What the exercise asks:
Exclude the pictures, then restate every entry below exactly.

Recorded data:
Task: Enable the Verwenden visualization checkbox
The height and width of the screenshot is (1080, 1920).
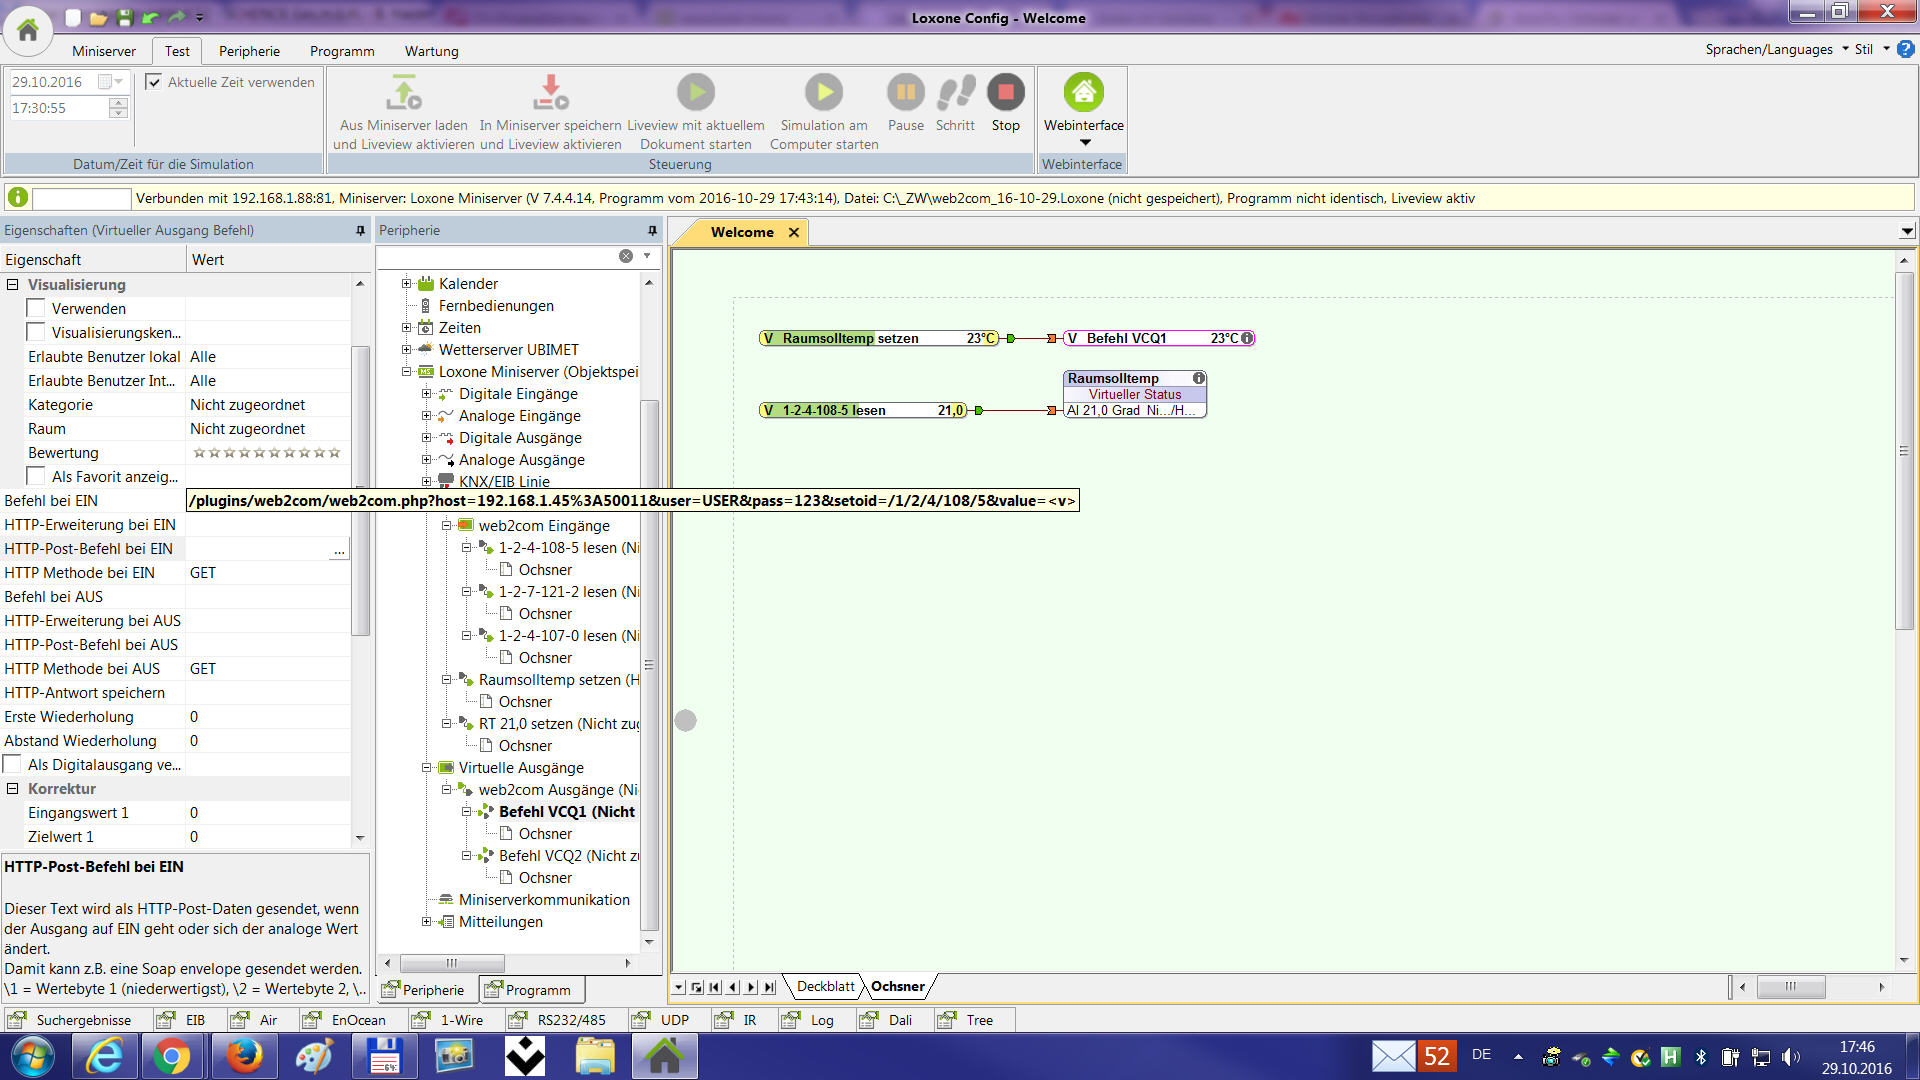Action: (x=36, y=309)
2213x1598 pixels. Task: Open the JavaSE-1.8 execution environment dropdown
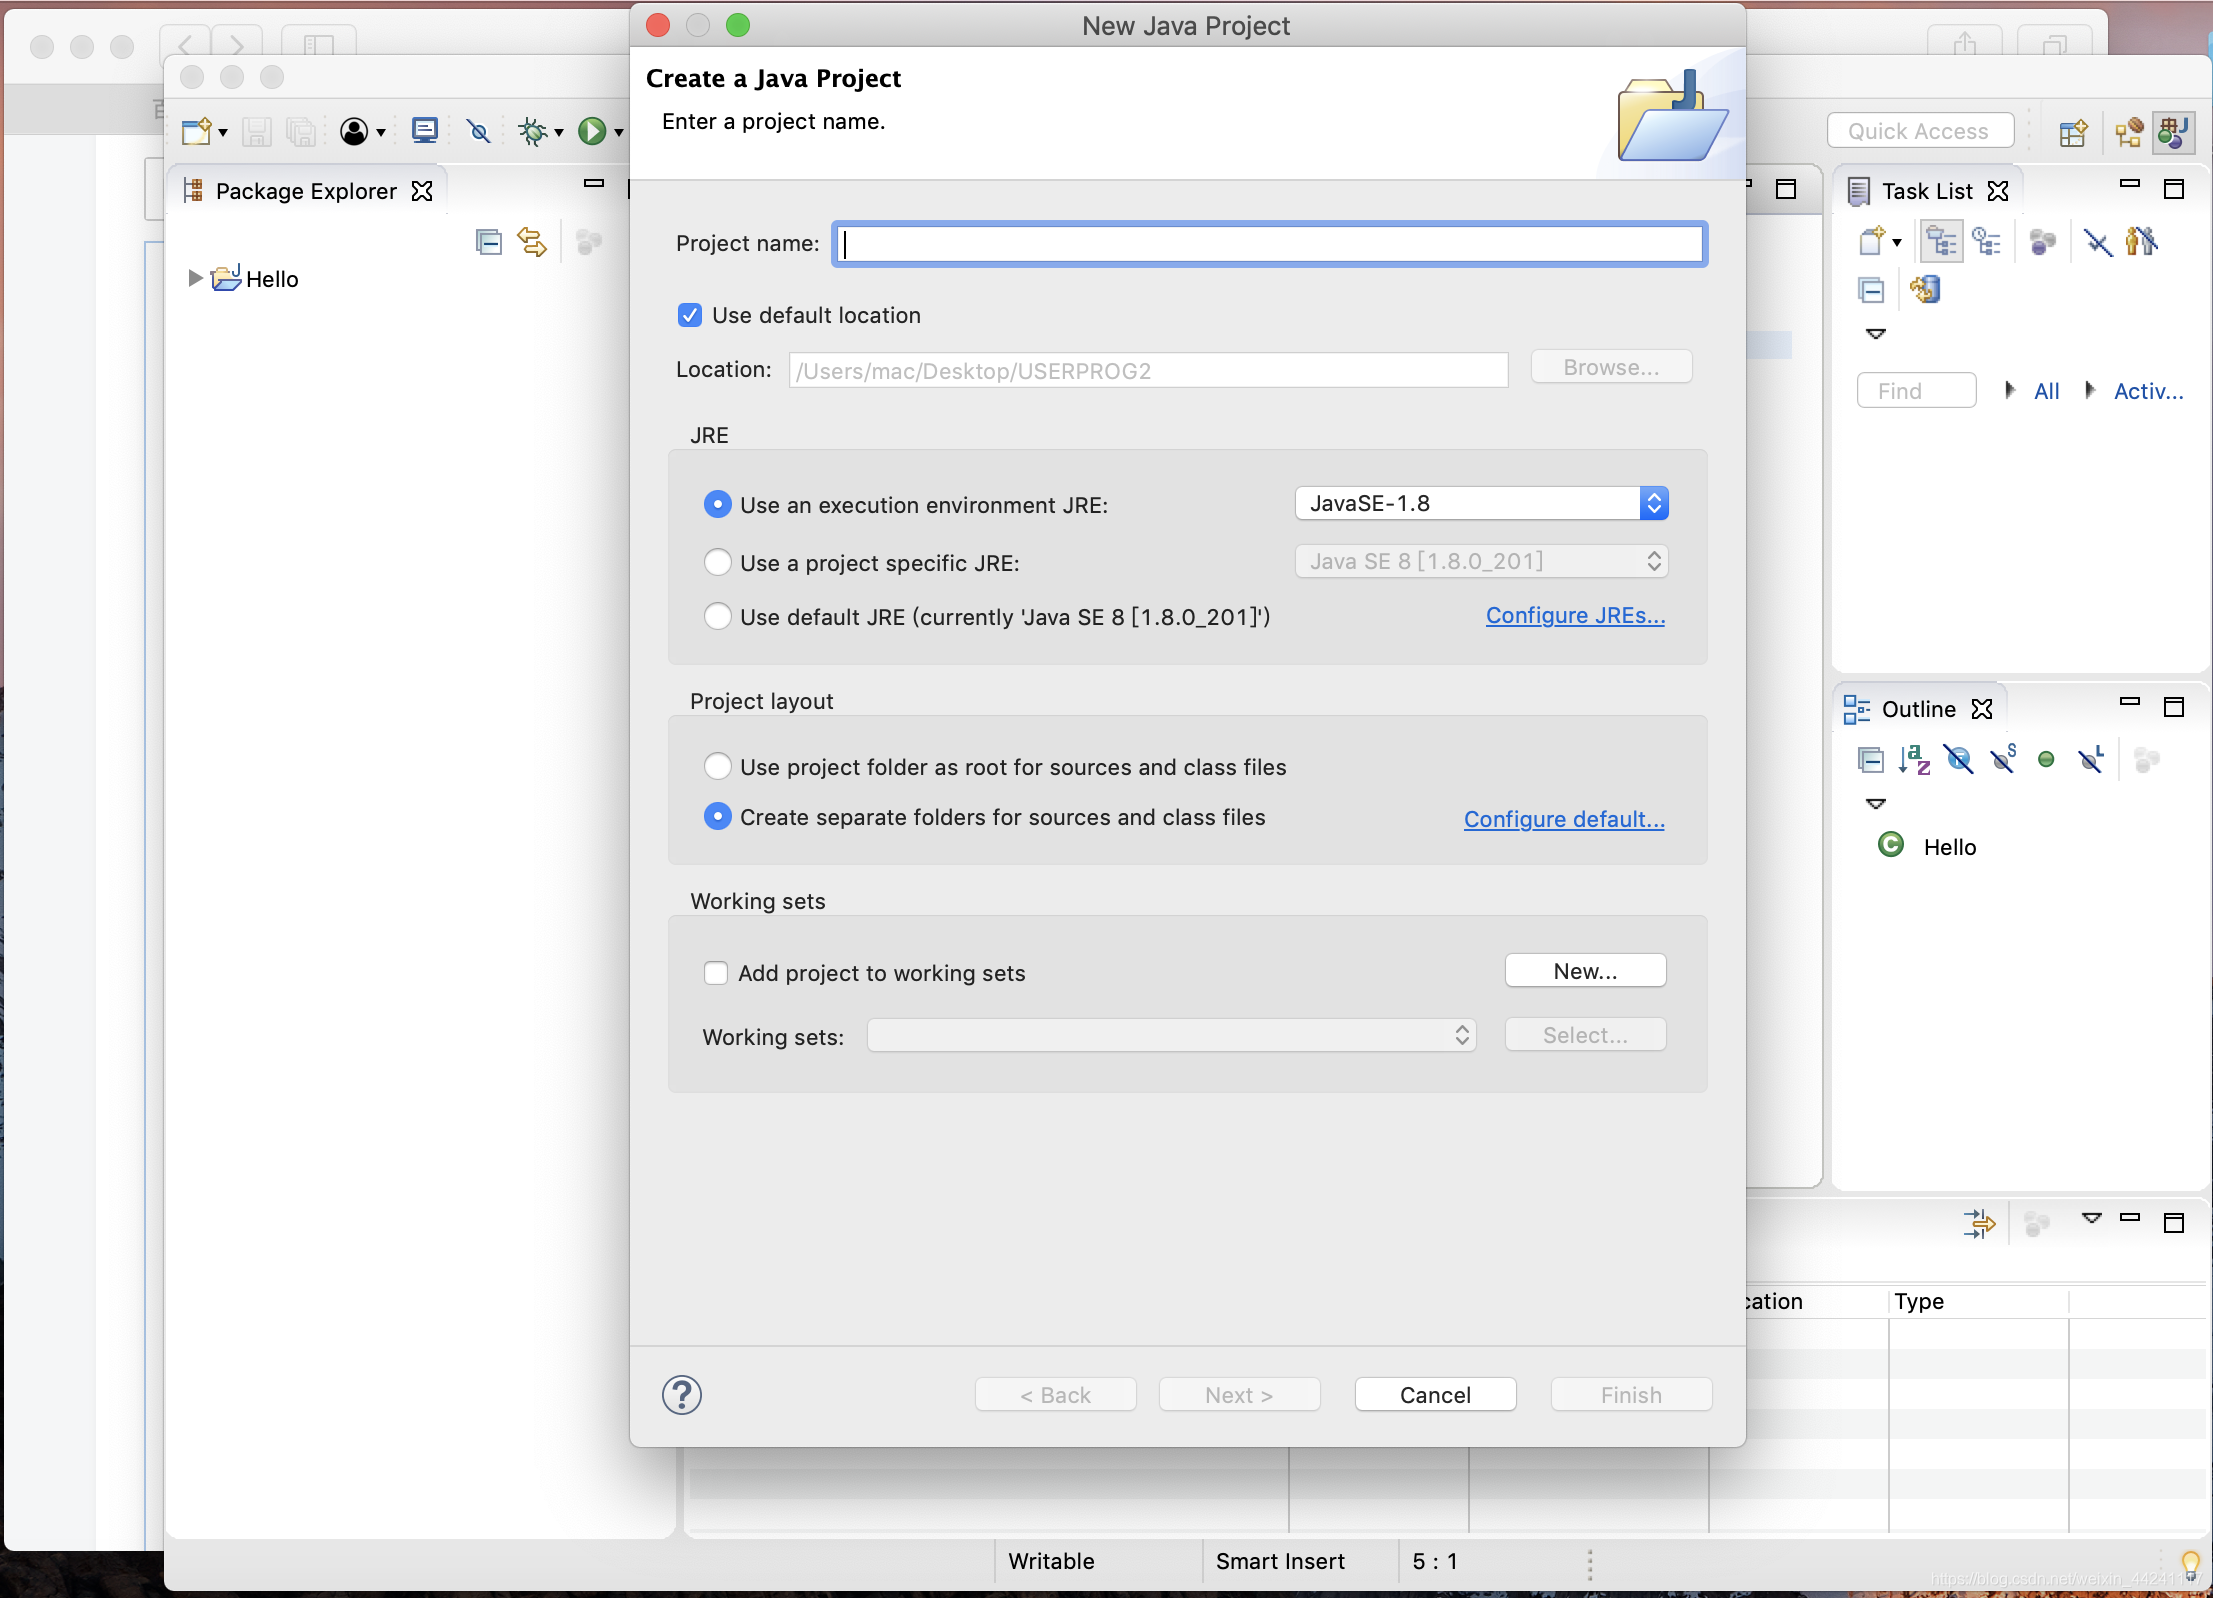[1481, 503]
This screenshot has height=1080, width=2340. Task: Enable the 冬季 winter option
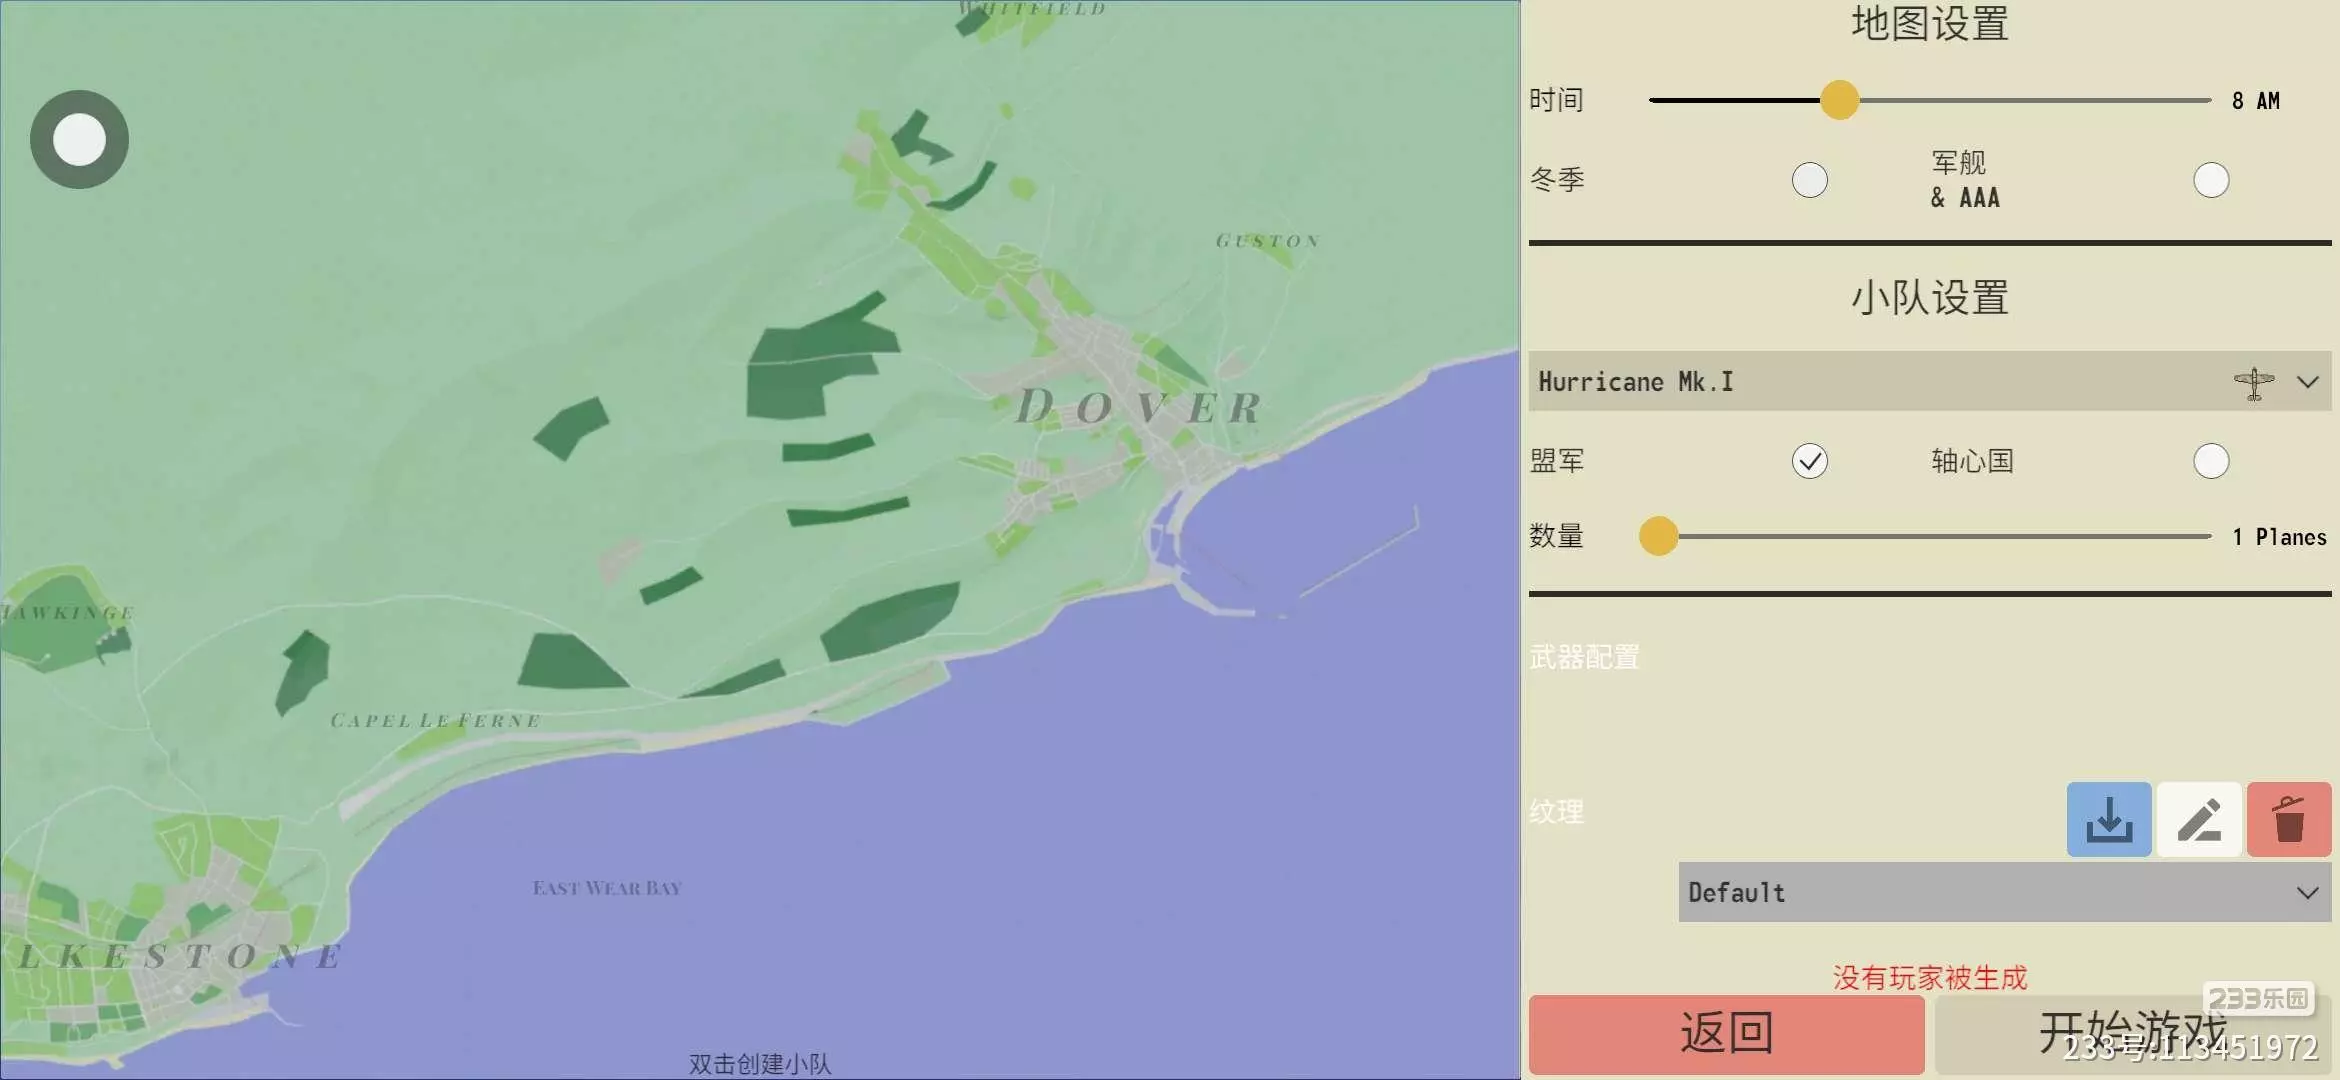point(1809,180)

Written response:
Task: Enable the Verwenden visualization checkbox
The height and width of the screenshot is (1080, 1920).
Action: (x=36, y=309)
2213x1598 pixels. Task: Open the JavaSE-1.8 execution environment dropdown
[1481, 503]
This screenshot has height=1080, width=2340. Task: Enable the 冬季 winter option
point(1809,180)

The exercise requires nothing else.